2- Les facteurs institutionnels sont plutôt rapportés comme des barrières de
communication, un manque de temps, des difficultés logistiques ou la sonnerie du
téléphone par exemple.
3- Enfin les facteurs culturels sont extrêmement importants et incluent les facteurs
propres au patient et ceux propres au cancérologue. Chaque pays devrait
recommander ses propres recommandations avec des programmes spécifiques
dédiés à ce domaine de communication surtout dans les grandes mégalopoles
multi-ethniques et multiculturelles.

Diapositive 10 : Barrières/facilitateurs ?

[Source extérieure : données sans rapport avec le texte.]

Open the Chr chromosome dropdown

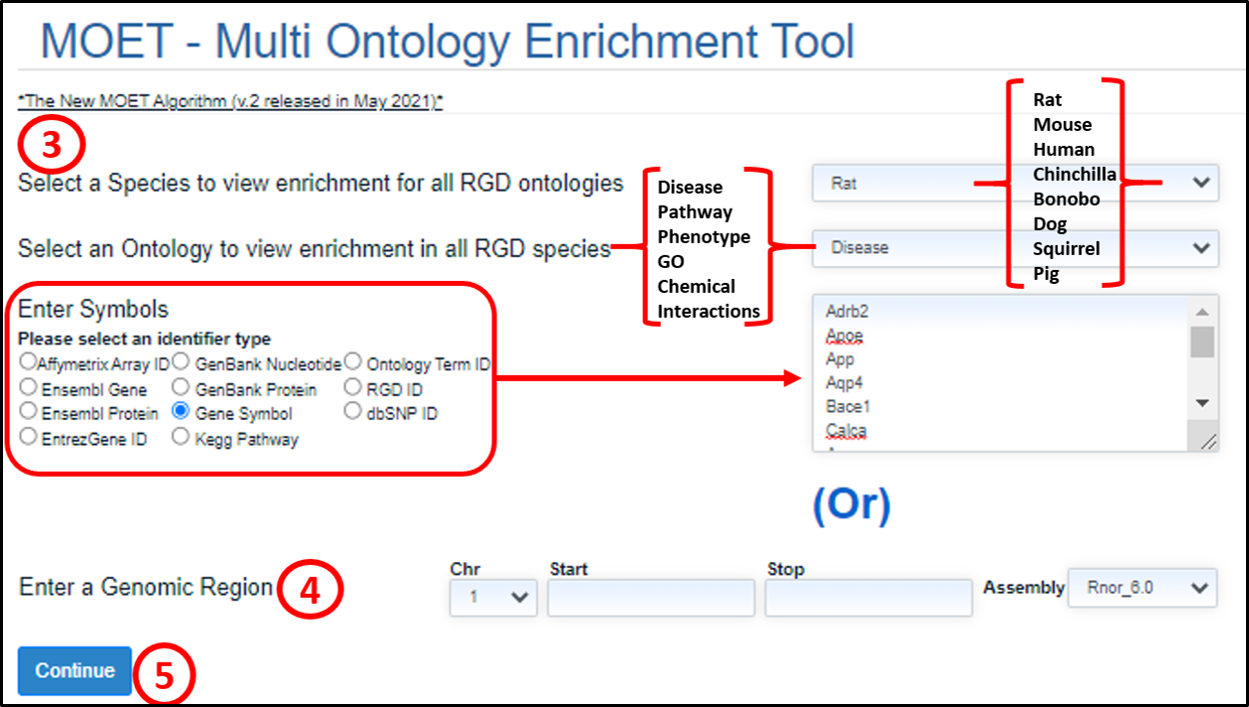(x=493, y=597)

Voici un schéma assez simple qui permet d’illustrer cette rencontre entre un patient
et son cancérologue et les différents facteurs externes que sont la famille, l’institution ou la
culture qui, on l’a vu, peuvent agir comme des barrières ou des facilitateurs de
communication.

Diapositive 12 : Conclusion

L’adaptation est le maître-mot de la communication entre un cancérologue et son


patient, en particulier dans les situations d’annonce de mauvaises nouvelles.
En conclusion, au même titre qu’avec les médicaments, l’idée c’est d’élaborer une médecine
personnalisée pour le patient, et cela nécessite de former les médecins à l’écoute et à
l’adaptation, ce qui d’ailleurs permettrait aussi de rendre la pratique plus supportable.